Our cautious stance on Titan was predicated on the harsh regulatory regime, combined with subdued discretionary demand. With the removal of ban on gold on lease, modest sequential recovery in same-store performance and no change in expansion plans (guidance of 90,000sqft space addition in Jewellery), we believe major concerns are behind.
While we await greater clarity from the management on the operational aspects, we upgrade the stock. The RBI, in a circular, has offered relief to domestic jewellers for metal gold loans (gold on lease). As per the circular, it has been decided to permit the nominated banks to give gold metal loans (GML) to domestic jewellery manufacturers out of the eligible domestic import quota of 80% to the extent of GML outstanding in their books as on March 31, 2013.
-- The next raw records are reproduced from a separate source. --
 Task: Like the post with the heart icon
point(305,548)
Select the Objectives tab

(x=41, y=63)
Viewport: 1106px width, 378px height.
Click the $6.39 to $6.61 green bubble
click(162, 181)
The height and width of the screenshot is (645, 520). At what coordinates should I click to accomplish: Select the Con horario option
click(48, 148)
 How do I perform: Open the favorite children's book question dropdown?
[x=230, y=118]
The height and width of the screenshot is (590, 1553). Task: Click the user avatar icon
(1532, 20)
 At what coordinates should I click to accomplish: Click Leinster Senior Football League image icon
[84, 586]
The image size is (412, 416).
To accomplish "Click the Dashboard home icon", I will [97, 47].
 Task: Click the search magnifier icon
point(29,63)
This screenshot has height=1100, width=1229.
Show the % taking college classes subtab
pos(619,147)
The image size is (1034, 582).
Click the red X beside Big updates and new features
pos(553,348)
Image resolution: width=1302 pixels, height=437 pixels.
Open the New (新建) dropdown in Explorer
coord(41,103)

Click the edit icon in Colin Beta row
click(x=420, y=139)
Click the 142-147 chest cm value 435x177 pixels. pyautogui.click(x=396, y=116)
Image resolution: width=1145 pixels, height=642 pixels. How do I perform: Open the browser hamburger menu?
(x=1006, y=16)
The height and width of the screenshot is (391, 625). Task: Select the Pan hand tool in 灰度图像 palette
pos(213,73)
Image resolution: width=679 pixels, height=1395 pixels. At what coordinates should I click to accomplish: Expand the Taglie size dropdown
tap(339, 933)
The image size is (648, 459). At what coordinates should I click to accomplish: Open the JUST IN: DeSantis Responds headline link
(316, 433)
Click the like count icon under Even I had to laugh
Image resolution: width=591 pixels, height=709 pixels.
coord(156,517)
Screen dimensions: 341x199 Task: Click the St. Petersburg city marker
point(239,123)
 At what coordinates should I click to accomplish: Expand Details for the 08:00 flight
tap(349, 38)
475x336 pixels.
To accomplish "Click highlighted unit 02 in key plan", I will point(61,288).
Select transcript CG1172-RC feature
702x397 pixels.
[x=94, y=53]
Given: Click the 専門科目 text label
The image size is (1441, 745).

We interacted with the managements of Titan, TBZ and PC Jewellers. Essentially, it means the return of gold-on-lease scheme.
We note that RBI had banned this low-cost inventory funding with natural hedge mechanism in August 2013, along with several other measures to curtail gold imports. Hence, Titan and other jewellery retailers had to buy gold with up front payment without any provision for credit. This resulted in a strain on balance sheet and Titans net cash in FY13 balance sheet turned net debt as on March 31, 2014.
Also, it introduced complexity in the form of separate hedging mechanism with associated costs. Titan had recently procured approval for international hedging as domestic contracts were not sufficiently liquid.
Post approval, its P&L had reverted to gold-on-lease regime as regards costs , but it still had to pay up front for procurement of gold.
We note that the 80:20 scheme of gold imports still remains. While the 80:20 scheme and regulatory uncertainty around customer advances schemes persist, we believe the ban on gold on lease was the harshest step from Titans perspective. Thus, we believe lifting the ban is a major positive.